ページ抜粋:

昭和57年12月21日未明のことである。濃厚な臨在感のうちに主は人の世の汚濁に満ちた有様を我が脳裏に鮮明に映された。私は胸を射貫かれ、湧き返る過去の罪の数々に思わず痛恨の苦汁をなめた。他人事(ひとごと)ではなかった。
主の聖憤(みいかり)が悲痛な情動を伴って迫ってくる。私は悔いくずおれる思いで、組み合わせていた両手の指の根に力をこめた。
―― もはや此の世は滅ぼさねばならぬ ――
それは哀切な響きをもっていた。激しい驚きをもって私は了解した。我が罪が終末の時をたぐり寄せているのだ。神は遂に最期の怒りを発せられるのか !? そのとき、エルサレムを前にして慟哭(どうこく)される主の聖(み)姿(すがた)が想い浮かんだ。「ああ、エルサレム、エルサレム。おまえたちは見捨てられてしまう! 」これこそ神の側に立つすべての者の叫びだった。
しかし、今、危急存亡の秋(とき)、己(おの)が時代のために執り成しをせんとする者が一人もいない! 苛立ちに似た主の聖(み)意(おもい)。我々が滅びの世から永遠へと聖別された恩寵は己(おのれ)一人(いちにん)贖(あがな)われし歓喜(よろこび)に明け暮れするためではない。我が身を救うほどの熱心をもって時代そのものを主に執り成すためであったのだ。主は主のためにこれを為せと言われる。義なる主は厳父の如く世を裁かざるを得ないが、なお慈母の如くに世人を愛し、如何に邪悪に染みし人をも主に適(ふさわ)しき花嫁に造り変えんがために我々の献身を求めておられる。
そしてアブラハムの如く、「もしここに10人の正しい者がいたら、その10人ゆえに滅ぼさないでくださいますね」と迫り、モーセの如く、「ああ主よ、私がもしあなたの前に恵みを得ますならば、かたくなな民ですけれども、どうかその悪と罪をゆるし、私たちをあなたのものとしてください」と伏し拝むことを待ち給う。義と愛がせめぎ合う主のこの聖(みおも)意(い)が心に染(しみい)る。堪(たまら)ない。内から煮えたぎる思いが噴き上げてくる。私はやむにやまれず、せき込むように祈った。「この下僕(しもべ)を潔めて用い給え、主様。」
このときから私は抱きしめたくなる程に生徒が可愛くなった。触れ合う一人一人への思いも優しくなった。愛すべき人を求めて更に遠くへ乗り出し始めた。生活全体が奉仕に向かって大きく傾斜し始めている。愛なき我が心にも神の愛が芽生え始めているのである。
(水谷元信 1983年10月発行「エン・クリスト」第16号より)
当時、水谷幹夫先生は百合惠姉と結婚され、高校教師をしながら家庭集会を営んでいました。そして、小池辰雄先生の主宰する雑誌「エン・クリスト」には「水谷元信」というペンネームで寄稿されています。また、この年6月、日本キリスト召団の前身、札幌キリスト召団が小池辰雄先生の宣言により誕生しました。以下、この文章を読まれた現在の水谷幹夫先生のコメントを紹介します。 「時代のために執り成せ」の「時代」は、今ではコロナ・ウイルスに襲撃されて政治も経済も一般庶民の日常生活も等しく大混乱を来(きた)している全世界の実情のことだと分かります。人類が引き起こす核戦争ではなく、神様がもたらした世界規模の終わりのない戦争、貧富の差なく、身分の差なく、年齢の差なく、同じ心で立ち向かわなければ対処できない、見えない敵との戦争です。

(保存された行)

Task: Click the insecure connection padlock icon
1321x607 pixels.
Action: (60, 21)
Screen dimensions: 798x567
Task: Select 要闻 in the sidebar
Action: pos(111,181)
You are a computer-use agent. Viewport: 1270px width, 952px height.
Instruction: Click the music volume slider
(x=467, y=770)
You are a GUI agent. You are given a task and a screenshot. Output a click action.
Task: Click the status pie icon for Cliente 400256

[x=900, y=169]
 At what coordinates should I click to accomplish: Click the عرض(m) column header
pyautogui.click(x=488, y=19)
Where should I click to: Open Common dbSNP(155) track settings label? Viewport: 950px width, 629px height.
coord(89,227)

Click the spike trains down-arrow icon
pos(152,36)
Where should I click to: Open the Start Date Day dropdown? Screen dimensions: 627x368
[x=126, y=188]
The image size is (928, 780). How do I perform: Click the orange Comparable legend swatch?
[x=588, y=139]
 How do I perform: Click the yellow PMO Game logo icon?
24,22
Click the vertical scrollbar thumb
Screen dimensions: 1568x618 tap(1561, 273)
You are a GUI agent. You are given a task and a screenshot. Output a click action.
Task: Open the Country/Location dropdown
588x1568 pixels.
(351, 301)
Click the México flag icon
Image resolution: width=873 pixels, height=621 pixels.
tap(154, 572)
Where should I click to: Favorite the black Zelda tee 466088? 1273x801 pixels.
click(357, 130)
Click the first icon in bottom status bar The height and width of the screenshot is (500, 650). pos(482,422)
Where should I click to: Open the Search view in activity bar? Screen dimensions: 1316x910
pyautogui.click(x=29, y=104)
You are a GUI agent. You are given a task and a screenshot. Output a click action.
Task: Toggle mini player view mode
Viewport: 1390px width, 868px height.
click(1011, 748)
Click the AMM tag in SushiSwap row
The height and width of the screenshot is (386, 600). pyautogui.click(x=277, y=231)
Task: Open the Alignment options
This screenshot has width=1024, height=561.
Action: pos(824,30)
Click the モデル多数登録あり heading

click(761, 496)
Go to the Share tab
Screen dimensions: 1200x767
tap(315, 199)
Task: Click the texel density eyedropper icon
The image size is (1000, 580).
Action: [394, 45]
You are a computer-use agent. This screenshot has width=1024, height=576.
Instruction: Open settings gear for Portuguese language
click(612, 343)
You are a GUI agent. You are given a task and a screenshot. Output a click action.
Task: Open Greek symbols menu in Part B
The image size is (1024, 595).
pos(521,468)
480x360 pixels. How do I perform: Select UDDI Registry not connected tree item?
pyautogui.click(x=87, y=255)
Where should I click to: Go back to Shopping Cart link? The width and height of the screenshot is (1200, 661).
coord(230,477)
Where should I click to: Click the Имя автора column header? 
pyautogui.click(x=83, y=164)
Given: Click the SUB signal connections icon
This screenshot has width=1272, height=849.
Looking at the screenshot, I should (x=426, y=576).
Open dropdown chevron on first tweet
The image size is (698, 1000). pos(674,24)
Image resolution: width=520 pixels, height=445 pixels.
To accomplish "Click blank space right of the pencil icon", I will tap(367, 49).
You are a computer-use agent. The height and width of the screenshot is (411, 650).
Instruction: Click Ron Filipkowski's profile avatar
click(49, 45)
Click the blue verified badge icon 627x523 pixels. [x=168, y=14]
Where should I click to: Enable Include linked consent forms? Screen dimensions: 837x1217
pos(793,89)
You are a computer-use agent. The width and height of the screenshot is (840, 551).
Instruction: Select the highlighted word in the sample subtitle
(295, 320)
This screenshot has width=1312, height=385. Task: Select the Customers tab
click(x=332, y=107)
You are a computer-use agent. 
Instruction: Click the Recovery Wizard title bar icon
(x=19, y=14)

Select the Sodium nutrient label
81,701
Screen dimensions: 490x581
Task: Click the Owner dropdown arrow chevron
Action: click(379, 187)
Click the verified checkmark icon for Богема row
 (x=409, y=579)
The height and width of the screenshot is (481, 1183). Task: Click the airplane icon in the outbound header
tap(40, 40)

やってみよう:
ページ抜粋の内容と次の(a)〜(c)が合うかどうか、それぞれ「はい」か「いいえ」で答え、決め手となる本文の語句をそのまま引用せよ。(a) 本文に記された体験は昭和57年12月21日の未明に起きた。(b) 「エン・クリスト」は水谷幹夫先生が主宰する雑誌である。(c) 札幌キリスト召団はこの年の10月に誕生した。 これらの行はここでは使わない。

解答:
(a) はい。「昭和57年12月21日未明のことである」
(b) いいえ。「小池辰雄先生の主宰する雑誌「エン・クリスト」」
(c) いいえ。「この年6月、日本キリスト召団の前身、札幌キリスト召団が小池辰雄先生の宣言により誕生しました」